■ ФРАГМЕНТ ДОКУМЕНТА ■
Магическое число три было связано со многими благоприятными понятиями человека древности и средневековья. В этом смысле воспринимаются осетинские поговорки: «æртæ зæрдæйæн адджын у/Три — сладко для сердца» или же «Иу — æлгъыст, дыууæ — фæлдыст, æртæ — хуыцауæн кувинаг — Один проклят, два — посвящен покойнику, три — предназначен для молитвы богу», Æртæйæ Хуыцауæн кувынц/Тремя — молятся богу».
Глава застолья начинает свое молитвословие, обращенное к главному божеству осетинского пантеона Xуыцау. Любое застолье с тремя пирогами, не говоря уже о ритуальном жертвоприношении начинается с его имени и обращения к нему со словами благодарности или просьбы. Словесные формы (куывд) сопровождаются такими эпитетами как: «иунæг кадджын, стыр/дуне сфæлдисæг/æмбал кæмæн нæй». Все они однозначно свидетельствуют, что речь идет не о дохристианском божестве, ибо они все наделены конкретными функциональными характеристиками. В данном случае перед нами образ, связанный с идеей единого бога, проникшего в мироощущение народа в эпоху раннего знакомства с христианством. Иными словами — примерно начиная с V века н. э.
Молитвословия являлись образцом вербальной магии и строятся по определенному плану. Подробнее об этом будет сказано ниже. Здесь лишь отмечу, что посвятительная речь старейшины очень часто представляет законченное поэтическое произведение. Каждая смысловая фраза, произносимая речитативом, заканчивается традиционной формулой, произносимой рефреном всеми участниками трапезы.
Молящий единого бога от имени всего общества получал поддержку словесной формулой оммен Хуыцау/Хуыцау зæгъæд. Многократно повторяемая на едином дыхании фраза, смысл которой соответствует христианскому «аминь», была многозначна. Она придавала главе пиршества силы в искренности его молитвы, а всем присутствующим — уверенность в божьей благосклонности и их собственном благополучии. В качестве примера можно привести две народные поговорки: «Оммен кувæг зæронд лæгæн — æхсызгон — Молящемуся старцу оммен — в радость, «Нарты ’гъдау афтæ уыд: иу кувгæ кодта, иннæтæ — оммен/Один совершал моление, а другие оммен — таков был обычай нартов».

■ ИЗВЛЕЧЁННЫЕ СТРОКИ ■
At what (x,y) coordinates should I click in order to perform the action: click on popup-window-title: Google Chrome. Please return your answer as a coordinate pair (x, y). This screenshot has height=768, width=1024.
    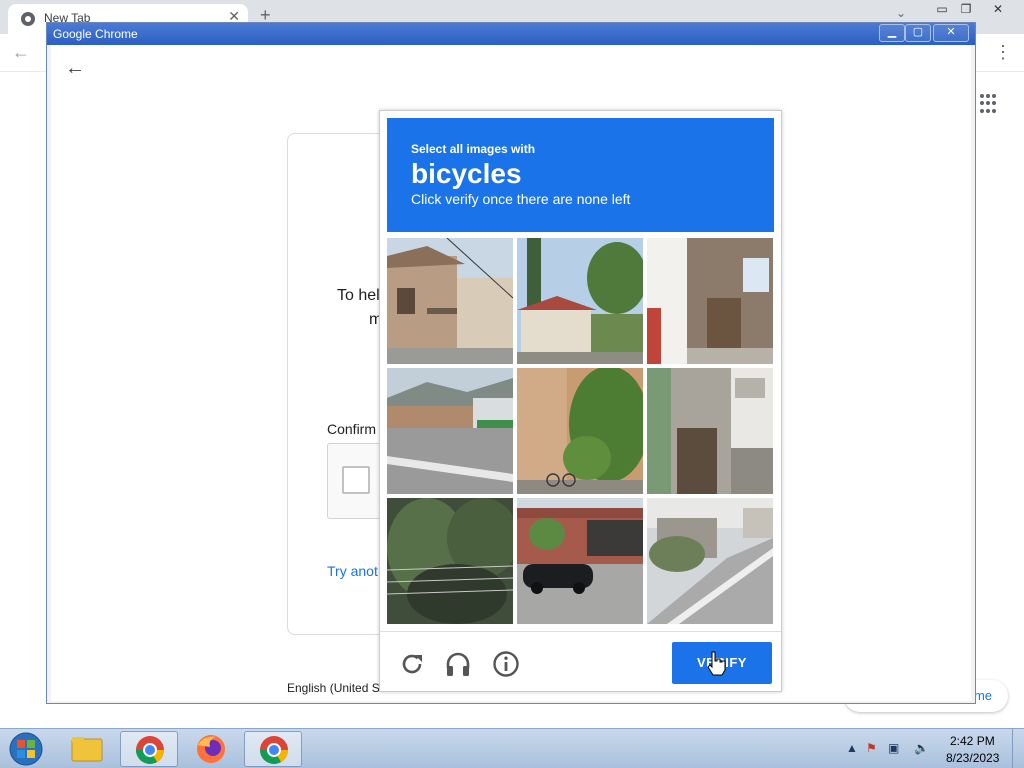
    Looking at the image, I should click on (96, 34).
--
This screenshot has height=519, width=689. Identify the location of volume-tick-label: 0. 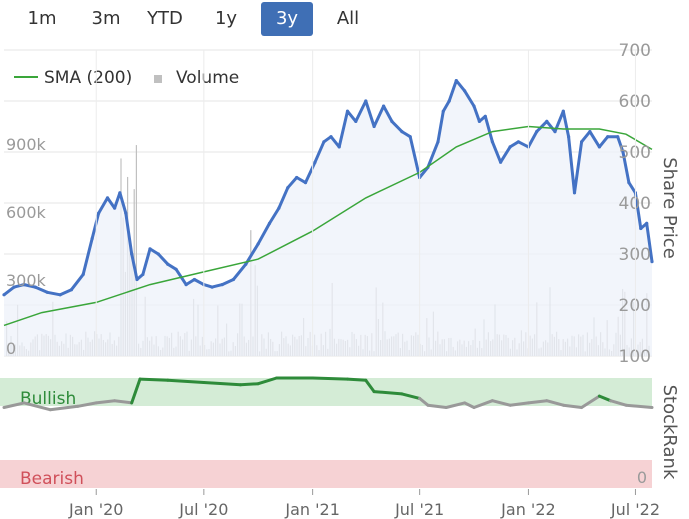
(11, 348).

■ ЧТО СДЕЛАТЬ ■
• A. Какой словесной формулой, по тексту об осетинском застольном молитвословии, присутствующие поддерживали того, кто молится единому богу?
• B. Продолжите текст об осетинском застольном молитвословии, начиная сразу после последней приведённой поговорки.

■ ОЖИДАЕМЫЕ ОТВЕТЫ ■
• A. Формулой «оммен Хуыцау/Хуыцау зæгъæд».

• B.
Закончив молитву-посвящение, старейшина передавал чашу с пивом, верхний пирог и шашлык, через кого-нибудь из присутствующих, в противоположный конец стола. Весь этот набор передавался младшим для причащения или вкушения от ритуальных пирога и шашлыка. Назывался этот обряд аходын/ахуадун, а бокал — кувæггаг. Аналогичным образом поступали «второй» справа и «третий» слева старшие. Каждый из них брал в правую руку бокал, а в левую, лежавшие на пирогах плечевую кость (базыг) и шашлык из внутренностей (æхсырфæмбал) соответственно. По очереди они обращались к силам небесным о благополучии данного дела, и речь каждого из них, будучи короче предыдущей, поддерживалась указанной словесной формой всеобщего согласия и надежды.
По мере того как второй и третий старший заканчивали свои слова, по примеру главы пиршества они передавали свои бокалы и части ритуальной мясной пищи на вкушение младшим. Трое из сидящих в противоположном конце стола отпивают или выпивают их в зависимости от своего возраста и откусив от ритуального пирога и шашлыка, передают их другим, сидящим здесь сотрапезникам. Через кравчего пустые бокалы возвращают наверх, где прислуживающая молодежь наполняет их и передает старшим. После того как они в строгой последовательности выпьют их с именем бога на устах, начинается пир и разрешается разрезать прислуге пироги, нарезать мясо и разлить каждому в его бокал. Ритуальный шашлык тоже распределяется понемногу на каждом столе.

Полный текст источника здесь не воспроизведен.